__WHAT TO PRODUCE__:
Return only how many lines in the data include the string "agent".

__INPUT DATA__:
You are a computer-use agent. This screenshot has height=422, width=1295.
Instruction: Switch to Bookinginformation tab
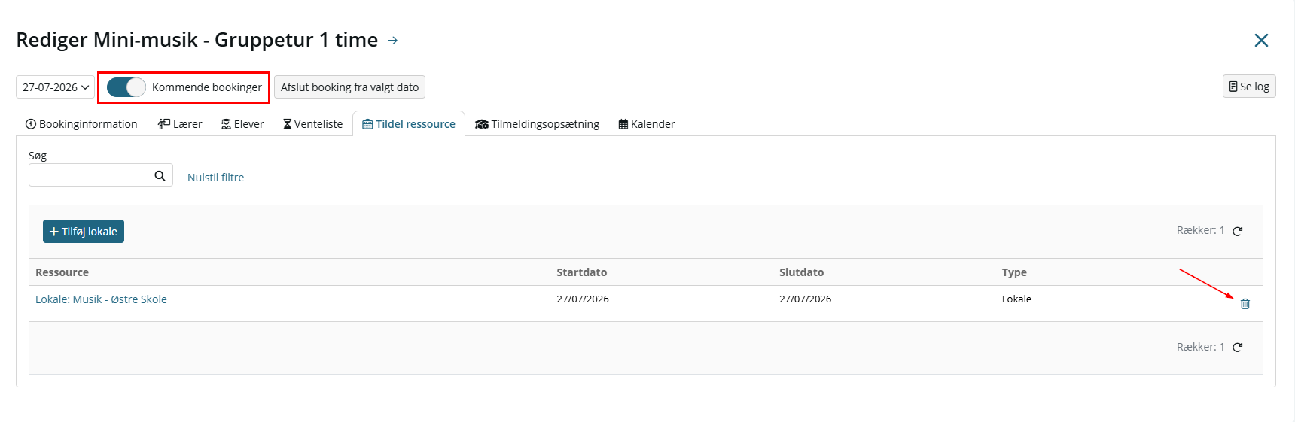click(81, 124)
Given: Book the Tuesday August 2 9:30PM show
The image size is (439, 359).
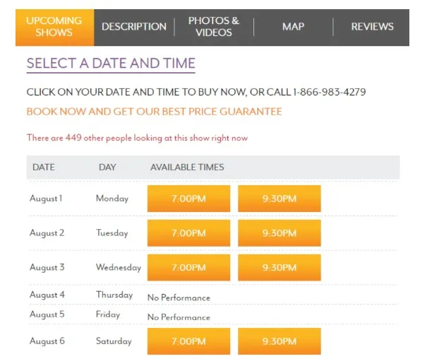Looking at the screenshot, I should [279, 233].
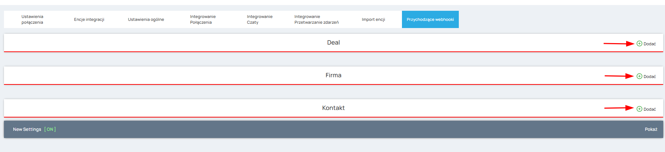Go to the Integrowanie Połączenia tab
The width and height of the screenshot is (665, 152).
click(203, 19)
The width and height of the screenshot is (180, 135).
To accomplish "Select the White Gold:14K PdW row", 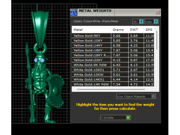I will point(113,84).
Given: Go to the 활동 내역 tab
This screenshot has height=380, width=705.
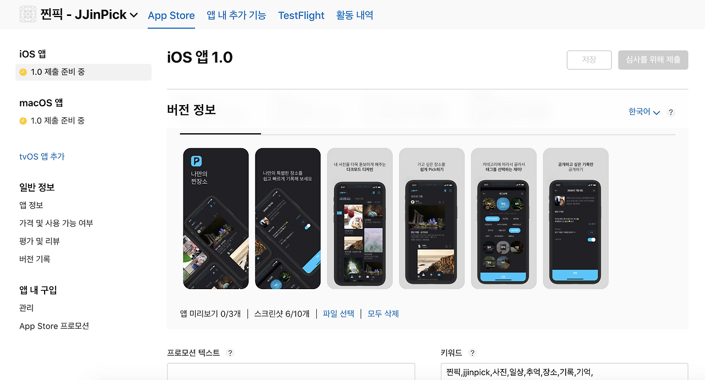Looking at the screenshot, I should tap(355, 15).
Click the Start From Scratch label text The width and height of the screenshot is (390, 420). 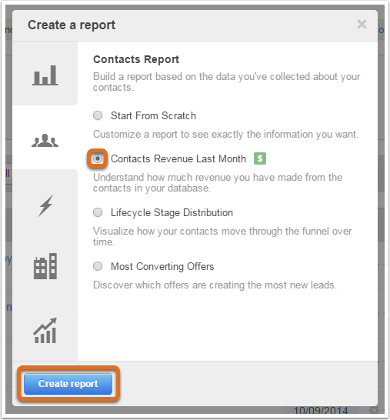154,115
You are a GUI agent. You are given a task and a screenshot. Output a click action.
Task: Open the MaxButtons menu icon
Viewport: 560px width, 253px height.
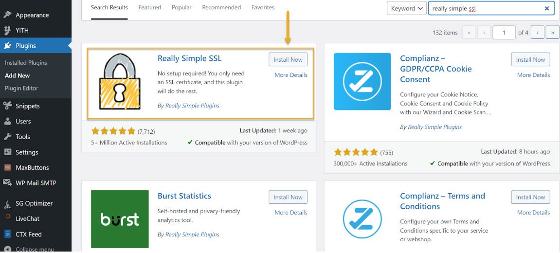point(7,167)
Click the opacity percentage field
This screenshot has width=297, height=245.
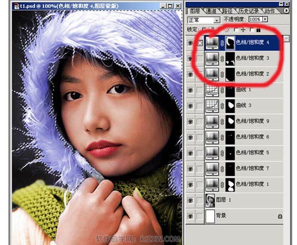click(x=256, y=19)
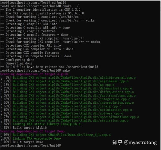Click the 'Linking CXX static library libAlgLib.a' line
161x150 pixels.
[40, 124]
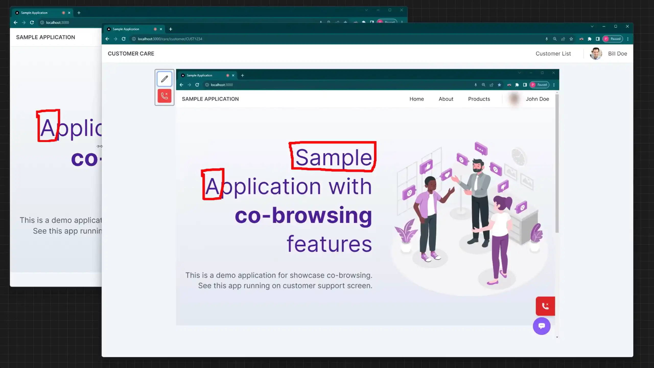Screen dimensions: 654x368
Task: Click the red phone button bottom right
Action: pos(545,306)
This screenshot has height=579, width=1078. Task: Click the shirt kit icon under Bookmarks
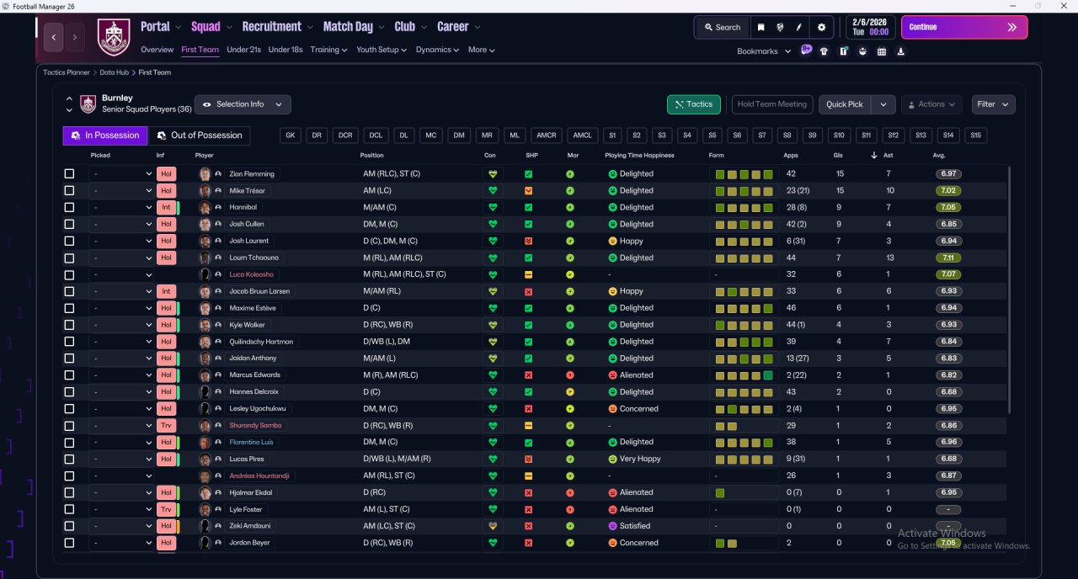pos(824,51)

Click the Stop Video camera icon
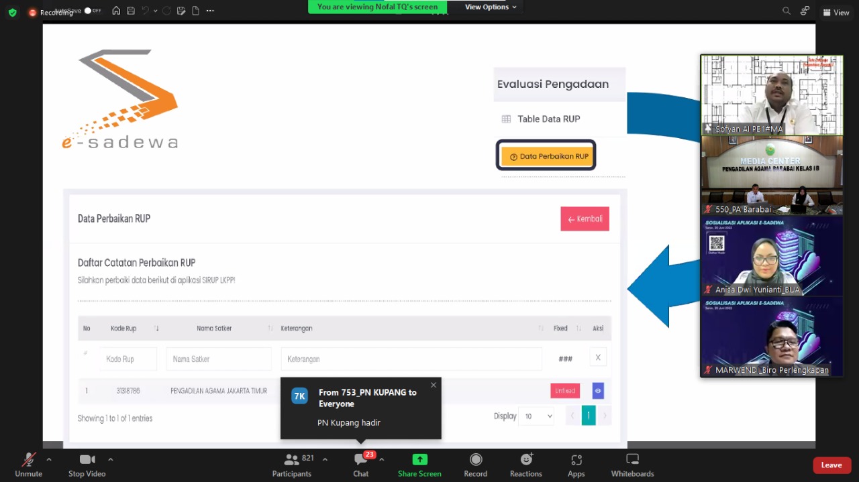pyautogui.click(x=87, y=460)
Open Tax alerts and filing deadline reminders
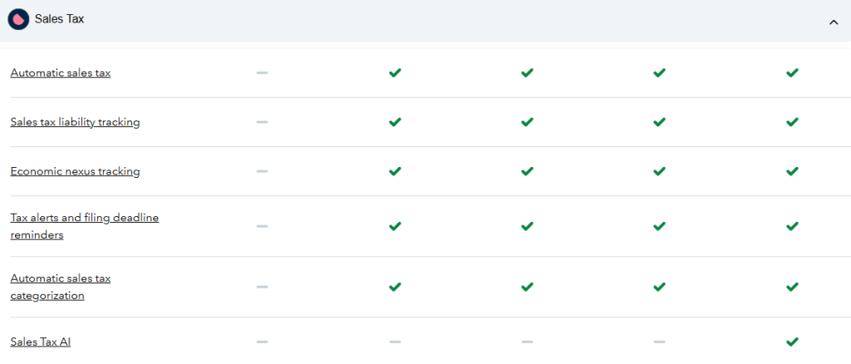The height and width of the screenshot is (364, 851). [85, 226]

__TASK RESPONSE__:
2